▶ Supplied text
--- START ---

Disynaptic Effect of Hilar Cells on Pattern Separation in A Spiking Neural Network of Hippocampal Dentate Gyrus

TL;DR

This study explores how disynaptic pathways involving hilar cells influence pattern separation in a hippocampal dentate gyrus neural network, revealing opposite effects of mossy and HIPP cells and their impact on neural synchronization.

Contribution

It demonstrates the disynaptic effects of mossy and HIPP cells on pattern separation and how their balance optimizes neural pattern discrimination in a spiking neural network model.

Findings

Increasing mossy cell influence enhances pattern separation.

HIPP cell influence reduces pattern separation.

Synchronization of neural rhythms correlates with pattern separation efficiency.

--- END ---

▶ Task 1
From the dentate gyrus summary, reproduce the passage starting at "Disynaptic Effect of" and ending at "neural network model.".
▶ Task 2
For each statement, answer yes or no based on the dentate gyrus summary, and quote the words that decide it: (a) HIPP cell influence increases pattern separation. (b) Increasing mossy cell influence enhances pattern separation. (c) The study uses a spiking neural network model.

▶ Material supplied
--- START ---

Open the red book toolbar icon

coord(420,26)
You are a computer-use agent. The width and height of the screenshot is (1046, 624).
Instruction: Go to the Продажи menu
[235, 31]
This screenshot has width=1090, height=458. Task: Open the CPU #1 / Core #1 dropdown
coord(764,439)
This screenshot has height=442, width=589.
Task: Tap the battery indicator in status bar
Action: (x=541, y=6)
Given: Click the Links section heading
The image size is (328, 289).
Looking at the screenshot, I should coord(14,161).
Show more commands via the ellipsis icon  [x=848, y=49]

--- END ---
--- START ---

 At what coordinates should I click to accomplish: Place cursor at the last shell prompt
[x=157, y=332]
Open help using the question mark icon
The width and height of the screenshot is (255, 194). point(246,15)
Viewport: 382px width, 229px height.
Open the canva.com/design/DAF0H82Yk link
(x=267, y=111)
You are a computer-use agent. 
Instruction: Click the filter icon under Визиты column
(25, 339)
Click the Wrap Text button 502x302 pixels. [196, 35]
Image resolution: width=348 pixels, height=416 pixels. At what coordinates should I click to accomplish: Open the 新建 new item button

--- END ---

▶ Task solution 1
Disynaptic Effect of Hilar Cells on Pattern Separation in A Spiking Neural Network of Hippocampal Dentate Gyrus

TL;DR

This study explores how disynaptic pathways involving hilar cells influence pattern separation in a hippocampal dentate gyrus neural network, revealing opposite effects of mossy and HIPP cells and their impact on neural synchronization.

Contribution

It demonstrates the disynaptic effects of mossy and HIPP cells on pattern separation and how their balance optimizes neural pattern discrimination in a spiking neural network model.

▶ Task solution 2
(a) No: "HIPP cell influence reduces pattern separation."
(b) Yes: "Increasing mossy cell influence enhances pattern separation."
(c) Yes: "in a spiking neural network model"